Wholesale Sample Portfolios Update – March 2024

It’s been a topsy-turvy month in the bond market with certain signs of inflation perking up their heads, particularly in the US, which has led to a repricing of the expected rate cuts to come this year, moving more in line with the US Federal Reserve officials forecasts and pushing yields higher.

Domestically we had terrible job numbers, albeit with a lot of seasonal noise, and inflation, while still historically high, trending down again.

This has meant that yields have been fairly range-bound with a slight upward trend, showing the value of keeping a decent, if slightly underweight floating rate exposure. If high margins can be achieved without taking too much risk then all the better.

Demand for new bonds in the wider market has been nothing short of astonishing, such as when Macquarie issued $1.25bn of a new subordinated bond to a record $4.95bn of demand.

Conservative portfolio:

This portfolio is all investment grade and all AUD.

The current portfolio yields 5.72% and consists of ten bonds of roughly equal weight by value to total an approximate $480k spend.
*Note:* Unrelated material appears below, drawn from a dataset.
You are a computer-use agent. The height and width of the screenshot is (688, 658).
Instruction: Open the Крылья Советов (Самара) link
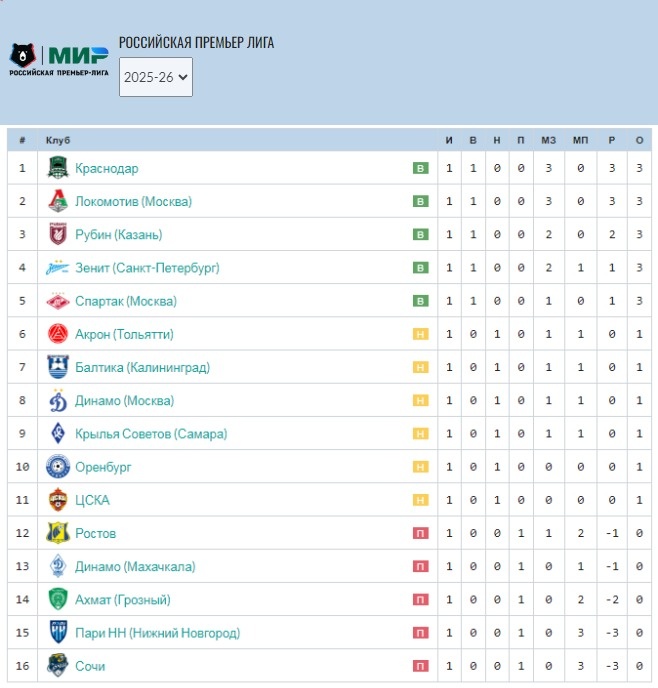click(x=150, y=434)
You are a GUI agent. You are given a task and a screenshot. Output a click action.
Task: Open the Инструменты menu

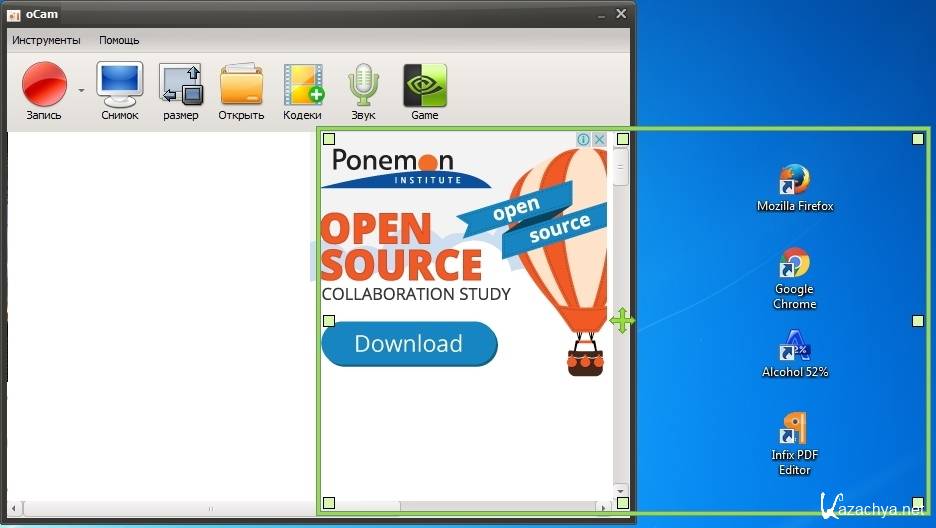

The new Macquarie fixed-rate bond ended up pricing with a yield of 5.95% and is available at a tick over 5.6%. This wasn’t compelling enough to include in the portfolio, particularly in light of the new bond from LBBW that we have recently added to the menu.

A subordinated bond from one of Germany’s Landesbanks (which are rated the same as our major banks at the senior level), this bond is rated BBB and yields just under 7% to the 2028 maturity. It does reduce the duration of the portfolio slightly given the shorter tenor but is worth it for the yield pickup and given we have other longer duration bonds in the portfolio.

There were no other notable new issues of investment grade quality, and so we made no changes to the portfolio. In March there will be new issues from Liberty Financial, Aurizon and Telstra, which we will consider for the portfolio.

Balanced portfolio:

The Balanced portfolio adds higher-yielding bonds to the base Conservative portfolio to achieve a higher-yield, while maintaining a balance between risk and return, skewed toward preserving capital rather than chasing yield.

It aims to have between 15-20 positions, with the high-yielding bonds in smaller parcel sizes (comprising 38% of the total portfolio) to reflect their riskier nature.

The current portfolio has 16 bonds, yields 6.89% and is an approximate $600k spend.

This portfolio, by virtue of the high-yielding allocation, has a much shorter duration than the Conservative.

The BNP Jan 2025 bond has rallied close to par, which is understandable given the call date is only 9 months away. Rated BBB- it is therefore a little low-yielding even for the investment grade portion of the portfolio.

We switched this for the new bond from LBBW as mentioned above. As the portfolio already costs approx. $600k, we decreased the face value of the Santander bond as the shortest, lowest-yielding fixed-rate bond by $10,000 to allow for a full allocation to LBBW at $50,000.

The Triton 2021-1 E note has been upgraded to an investment grade BBB- rating. We therefore removed it from the high-yield portion of the portfolio as it no longer fits the mandate. We have been trading a similar E note, the Liberty 2023-1 E, rated BB, with a slightly higher-yield, so switched this in.

We continue to review new issues in the high-yield space which are currently dominated by the junior notes of RMBS/ABS transactions. We will look to include them when appropriate.

High-Yield portfolio:

The High-Yield portfolio looks to generate a higher-yield while still looking to have a bias toward as low-risk positions as possible.

This is achieved by good diversification and attempting to identify fundamentally mispriced bonds.

The current portfolio has 14 bonds, yields 9.58% and is an approximate $450k spend, demonstrating the concept of greater diversity in higher-risk positions.

The ElanorWild bond has been redeemed early, delivering a good result to bondholders who went through the closure of the wildlife parks underpinning the bond during COVID, and now who have the full par amount back in their hands for reinvestment.

Although as above the Triton bond is now rated investment grade, it still yields an acceptable 8.46%. As the portfolio is undersized, ElanorWild being redeemed and in the absence of new high-yield issuance, rather than switch to a different RMBS we decided to add another junior RMBS note we have access to – the Liberty 2023-1 F note.

This is a little riskier than we would usually go for but given the short WAL and attractive price we feel the risk is being rewarded by the yield. Additionally, as this particular transaction has been amortising for almost 12 months and these notes have already been upgraded one notch from B to B+, we expect further upgrades to arrive in the next 6-12 months, bringing this note more into line with our usual risk parameters.

We are still cautious with position sizing and so add a smaller than usual allocation of $20,000 face value, or approx. 4.87% of the portfolio.